::: DATA FOR THIS EXERCISE :::

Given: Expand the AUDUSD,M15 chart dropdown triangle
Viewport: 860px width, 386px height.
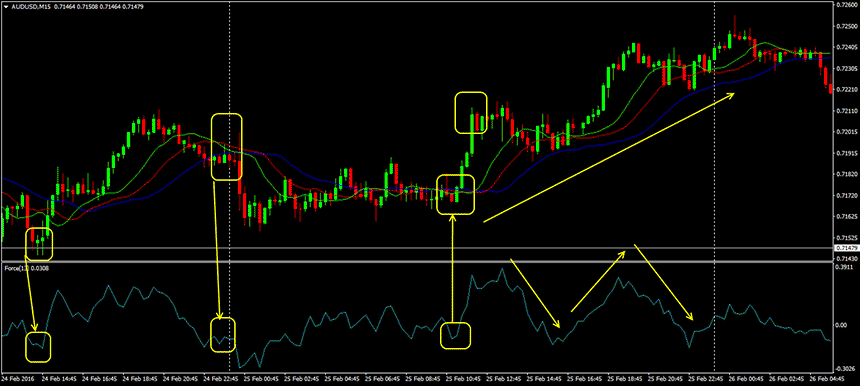Looking at the screenshot, I should coord(5,6).
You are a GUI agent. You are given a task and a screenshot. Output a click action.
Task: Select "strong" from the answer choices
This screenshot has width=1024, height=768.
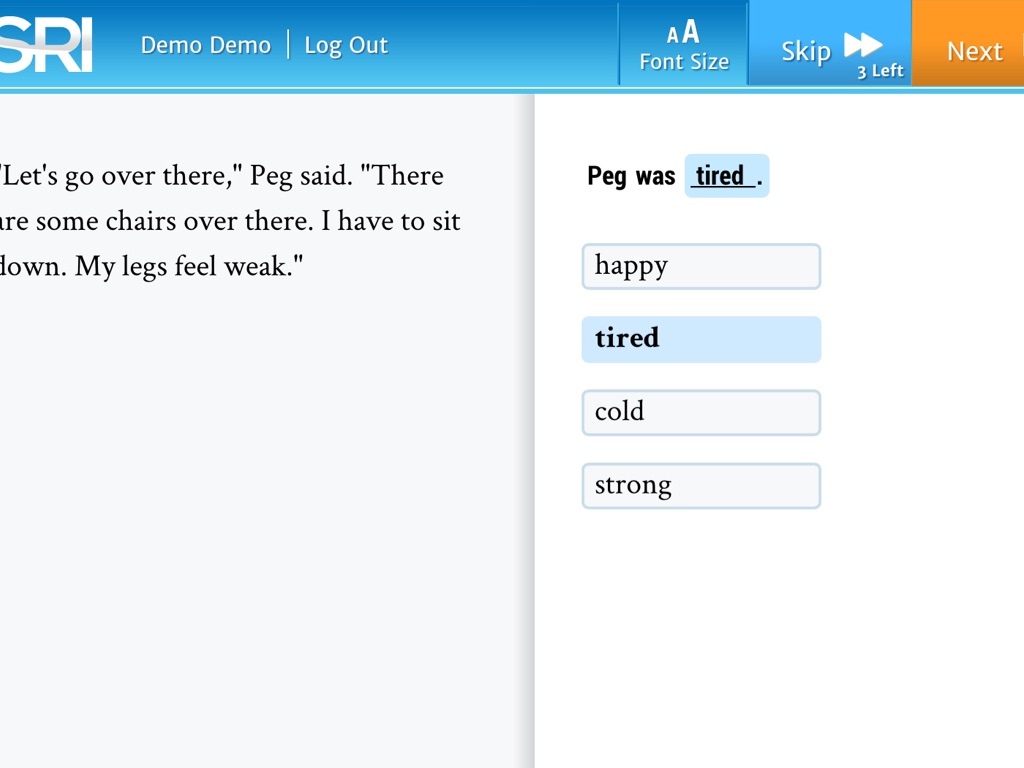click(x=701, y=486)
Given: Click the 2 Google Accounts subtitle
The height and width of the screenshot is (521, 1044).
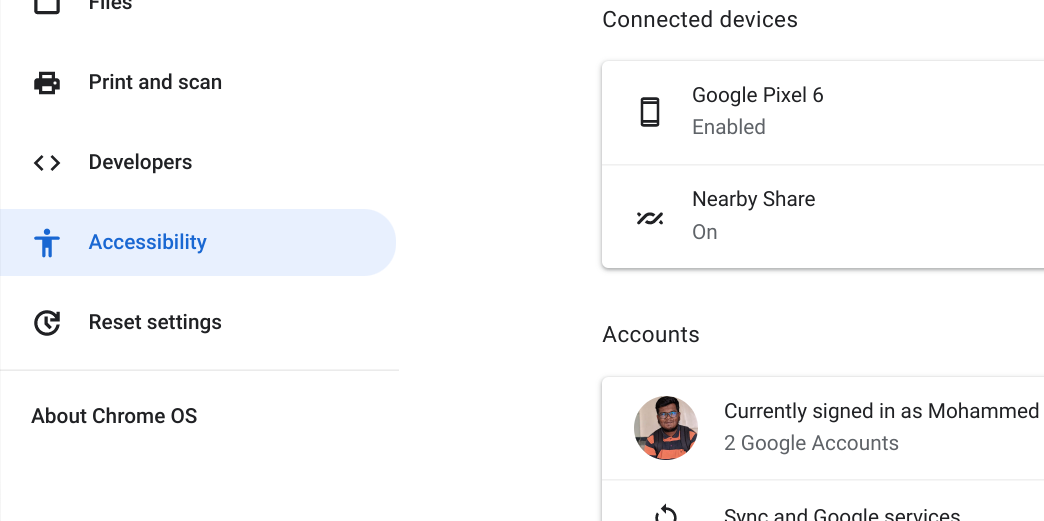Looking at the screenshot, I should [x=811, y=443].
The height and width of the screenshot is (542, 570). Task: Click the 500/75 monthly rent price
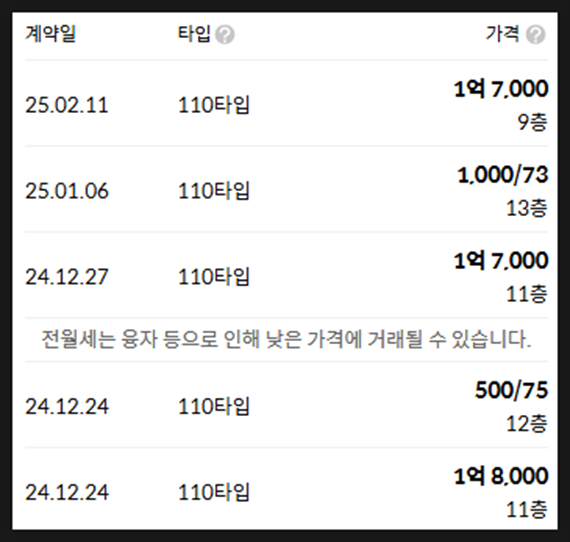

:::

→ **WHAT TO DO**:
Starting with the line that holds "You are a GUI", repeat exactly every line through the end of the material above, both ends included, without the pictures.

→ **EXPECTED OUTPUT**:
You are a GUI agent. You are given a task and a screenshot. Output a click action.
Task: Select "strong" from the answer choices
This screenshot has width=1024, height=768.
click(x=701, y=486)
Given: Click the 2 Google Accounts subtitle
The height and width of the screenshot is (521, 1044).
Looking at the screenshot, I should [x=811, y=443].
The height and width of the screenshot is (542, 570). Task: Click the 500/75 monthly rent price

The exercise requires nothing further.